● **Exercise requirements**
Within the listing, each line that has the string "panel" should be copied.

● **Records for the exercise**
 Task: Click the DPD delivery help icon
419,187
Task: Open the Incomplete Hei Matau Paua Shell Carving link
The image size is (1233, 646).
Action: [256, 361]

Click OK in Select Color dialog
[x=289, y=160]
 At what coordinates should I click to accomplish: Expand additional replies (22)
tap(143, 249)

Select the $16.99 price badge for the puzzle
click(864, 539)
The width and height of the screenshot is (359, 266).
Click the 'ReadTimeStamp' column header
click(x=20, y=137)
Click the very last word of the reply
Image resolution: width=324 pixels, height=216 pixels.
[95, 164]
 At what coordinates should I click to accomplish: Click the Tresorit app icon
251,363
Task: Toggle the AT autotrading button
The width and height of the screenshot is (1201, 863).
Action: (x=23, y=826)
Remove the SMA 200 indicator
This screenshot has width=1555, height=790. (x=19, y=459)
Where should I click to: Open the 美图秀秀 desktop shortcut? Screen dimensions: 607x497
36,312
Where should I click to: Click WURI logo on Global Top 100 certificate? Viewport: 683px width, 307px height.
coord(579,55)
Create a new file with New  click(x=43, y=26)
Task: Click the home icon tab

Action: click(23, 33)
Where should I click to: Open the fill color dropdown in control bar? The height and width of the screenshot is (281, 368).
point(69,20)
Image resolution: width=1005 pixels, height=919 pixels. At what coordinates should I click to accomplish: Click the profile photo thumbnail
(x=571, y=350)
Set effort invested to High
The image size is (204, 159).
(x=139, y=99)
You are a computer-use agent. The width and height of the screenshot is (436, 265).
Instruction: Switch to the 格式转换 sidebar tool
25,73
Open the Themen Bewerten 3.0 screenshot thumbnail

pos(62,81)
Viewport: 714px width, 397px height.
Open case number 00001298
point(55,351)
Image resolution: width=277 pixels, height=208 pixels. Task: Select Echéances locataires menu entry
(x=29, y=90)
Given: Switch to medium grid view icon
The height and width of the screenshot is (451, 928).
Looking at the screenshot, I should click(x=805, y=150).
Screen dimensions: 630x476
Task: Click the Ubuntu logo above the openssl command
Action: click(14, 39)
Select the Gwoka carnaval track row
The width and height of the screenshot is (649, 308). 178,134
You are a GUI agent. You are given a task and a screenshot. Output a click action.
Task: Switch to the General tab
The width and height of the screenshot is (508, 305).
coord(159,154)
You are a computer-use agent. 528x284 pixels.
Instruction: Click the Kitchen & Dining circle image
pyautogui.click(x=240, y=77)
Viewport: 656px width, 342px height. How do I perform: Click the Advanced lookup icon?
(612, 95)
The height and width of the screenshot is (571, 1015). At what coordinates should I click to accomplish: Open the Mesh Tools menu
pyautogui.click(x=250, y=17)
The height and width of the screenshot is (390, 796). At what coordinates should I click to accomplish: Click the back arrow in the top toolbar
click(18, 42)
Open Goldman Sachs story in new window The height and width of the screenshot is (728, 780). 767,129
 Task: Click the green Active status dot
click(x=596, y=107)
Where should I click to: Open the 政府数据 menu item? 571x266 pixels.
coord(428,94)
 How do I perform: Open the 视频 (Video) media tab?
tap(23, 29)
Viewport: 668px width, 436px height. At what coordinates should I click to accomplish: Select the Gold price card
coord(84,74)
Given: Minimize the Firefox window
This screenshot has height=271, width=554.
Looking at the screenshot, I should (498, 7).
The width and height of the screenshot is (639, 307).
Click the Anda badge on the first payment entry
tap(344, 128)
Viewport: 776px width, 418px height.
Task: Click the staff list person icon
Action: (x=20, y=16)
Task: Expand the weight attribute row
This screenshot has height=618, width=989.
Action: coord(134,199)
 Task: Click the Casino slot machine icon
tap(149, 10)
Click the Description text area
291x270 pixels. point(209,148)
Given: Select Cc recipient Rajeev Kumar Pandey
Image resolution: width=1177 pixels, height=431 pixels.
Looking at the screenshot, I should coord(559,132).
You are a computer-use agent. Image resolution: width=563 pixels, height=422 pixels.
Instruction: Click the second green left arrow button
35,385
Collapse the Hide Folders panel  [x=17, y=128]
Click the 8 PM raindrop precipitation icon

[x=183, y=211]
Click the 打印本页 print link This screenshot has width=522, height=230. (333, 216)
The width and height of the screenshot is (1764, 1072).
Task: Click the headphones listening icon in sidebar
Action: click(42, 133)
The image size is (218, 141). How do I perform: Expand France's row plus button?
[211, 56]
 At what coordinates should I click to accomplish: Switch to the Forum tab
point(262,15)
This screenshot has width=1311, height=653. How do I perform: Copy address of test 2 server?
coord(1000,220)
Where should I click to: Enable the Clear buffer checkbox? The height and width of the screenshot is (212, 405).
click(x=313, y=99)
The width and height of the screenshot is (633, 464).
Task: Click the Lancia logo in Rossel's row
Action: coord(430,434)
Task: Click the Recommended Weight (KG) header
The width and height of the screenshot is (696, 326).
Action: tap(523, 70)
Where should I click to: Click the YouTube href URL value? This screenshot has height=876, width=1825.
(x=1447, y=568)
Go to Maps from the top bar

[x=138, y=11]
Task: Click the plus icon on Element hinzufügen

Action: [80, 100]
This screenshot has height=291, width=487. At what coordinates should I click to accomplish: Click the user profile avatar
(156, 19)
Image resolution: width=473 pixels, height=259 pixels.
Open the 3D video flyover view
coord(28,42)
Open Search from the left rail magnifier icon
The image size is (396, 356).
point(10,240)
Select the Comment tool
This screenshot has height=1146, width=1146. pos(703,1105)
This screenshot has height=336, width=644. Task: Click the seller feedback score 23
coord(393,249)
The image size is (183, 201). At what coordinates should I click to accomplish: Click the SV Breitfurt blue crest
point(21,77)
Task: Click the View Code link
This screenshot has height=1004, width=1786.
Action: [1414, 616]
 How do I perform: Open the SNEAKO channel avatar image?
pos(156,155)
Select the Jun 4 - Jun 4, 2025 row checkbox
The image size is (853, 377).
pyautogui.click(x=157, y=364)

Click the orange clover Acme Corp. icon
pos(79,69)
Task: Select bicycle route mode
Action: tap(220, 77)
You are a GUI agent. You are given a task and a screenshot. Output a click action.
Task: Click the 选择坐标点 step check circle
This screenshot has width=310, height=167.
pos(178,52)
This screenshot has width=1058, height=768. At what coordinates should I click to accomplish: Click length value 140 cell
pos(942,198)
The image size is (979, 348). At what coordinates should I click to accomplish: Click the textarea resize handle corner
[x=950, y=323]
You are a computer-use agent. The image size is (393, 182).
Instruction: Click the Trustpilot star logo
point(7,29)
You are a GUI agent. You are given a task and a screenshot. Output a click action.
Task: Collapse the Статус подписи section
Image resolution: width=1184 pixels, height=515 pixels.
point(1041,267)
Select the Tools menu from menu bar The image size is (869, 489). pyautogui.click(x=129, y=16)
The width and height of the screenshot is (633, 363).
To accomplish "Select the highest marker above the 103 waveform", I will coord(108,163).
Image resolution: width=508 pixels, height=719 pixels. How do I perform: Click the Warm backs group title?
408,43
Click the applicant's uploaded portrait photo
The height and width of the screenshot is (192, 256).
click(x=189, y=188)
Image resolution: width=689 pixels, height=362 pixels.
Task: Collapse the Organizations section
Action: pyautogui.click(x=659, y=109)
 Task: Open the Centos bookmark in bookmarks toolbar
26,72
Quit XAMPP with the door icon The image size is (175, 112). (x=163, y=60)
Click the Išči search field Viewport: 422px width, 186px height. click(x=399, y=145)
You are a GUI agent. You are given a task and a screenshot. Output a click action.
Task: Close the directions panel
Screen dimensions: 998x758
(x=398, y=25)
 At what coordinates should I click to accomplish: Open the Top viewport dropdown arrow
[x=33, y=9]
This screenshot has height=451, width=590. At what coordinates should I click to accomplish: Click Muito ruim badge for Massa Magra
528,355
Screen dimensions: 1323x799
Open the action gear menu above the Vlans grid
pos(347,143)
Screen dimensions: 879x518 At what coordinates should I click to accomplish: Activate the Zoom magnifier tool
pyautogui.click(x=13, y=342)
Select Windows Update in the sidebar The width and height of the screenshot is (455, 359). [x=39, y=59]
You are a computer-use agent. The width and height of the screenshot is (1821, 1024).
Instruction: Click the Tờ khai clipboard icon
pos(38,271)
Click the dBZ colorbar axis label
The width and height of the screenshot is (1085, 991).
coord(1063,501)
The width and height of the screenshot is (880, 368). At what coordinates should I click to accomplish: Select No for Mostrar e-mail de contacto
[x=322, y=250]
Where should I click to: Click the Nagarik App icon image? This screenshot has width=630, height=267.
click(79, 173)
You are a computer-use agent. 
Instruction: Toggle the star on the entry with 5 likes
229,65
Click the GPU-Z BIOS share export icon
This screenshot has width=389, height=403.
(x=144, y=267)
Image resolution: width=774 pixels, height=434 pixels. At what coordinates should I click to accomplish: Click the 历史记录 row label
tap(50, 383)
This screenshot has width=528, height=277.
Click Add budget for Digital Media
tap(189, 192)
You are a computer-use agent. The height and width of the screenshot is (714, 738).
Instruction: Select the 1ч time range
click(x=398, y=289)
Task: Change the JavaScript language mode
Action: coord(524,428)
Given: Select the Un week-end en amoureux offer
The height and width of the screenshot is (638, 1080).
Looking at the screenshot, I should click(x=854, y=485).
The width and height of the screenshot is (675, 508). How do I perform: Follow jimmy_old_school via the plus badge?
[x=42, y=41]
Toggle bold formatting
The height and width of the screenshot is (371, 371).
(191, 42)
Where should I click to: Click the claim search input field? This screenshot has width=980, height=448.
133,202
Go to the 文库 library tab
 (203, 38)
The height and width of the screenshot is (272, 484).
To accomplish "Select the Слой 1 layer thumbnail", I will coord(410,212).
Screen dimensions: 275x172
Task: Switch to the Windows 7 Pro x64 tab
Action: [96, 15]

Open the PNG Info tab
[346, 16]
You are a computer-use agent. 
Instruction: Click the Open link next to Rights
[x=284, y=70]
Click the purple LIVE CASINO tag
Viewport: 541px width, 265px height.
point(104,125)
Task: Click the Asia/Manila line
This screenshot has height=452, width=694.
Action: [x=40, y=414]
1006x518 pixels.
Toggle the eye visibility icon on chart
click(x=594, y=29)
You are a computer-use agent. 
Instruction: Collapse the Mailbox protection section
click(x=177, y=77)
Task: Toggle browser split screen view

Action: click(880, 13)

● **Answer to this task**
Collapse the Hide Folders panel  [x=17, y=128]
Task: Close the directions panel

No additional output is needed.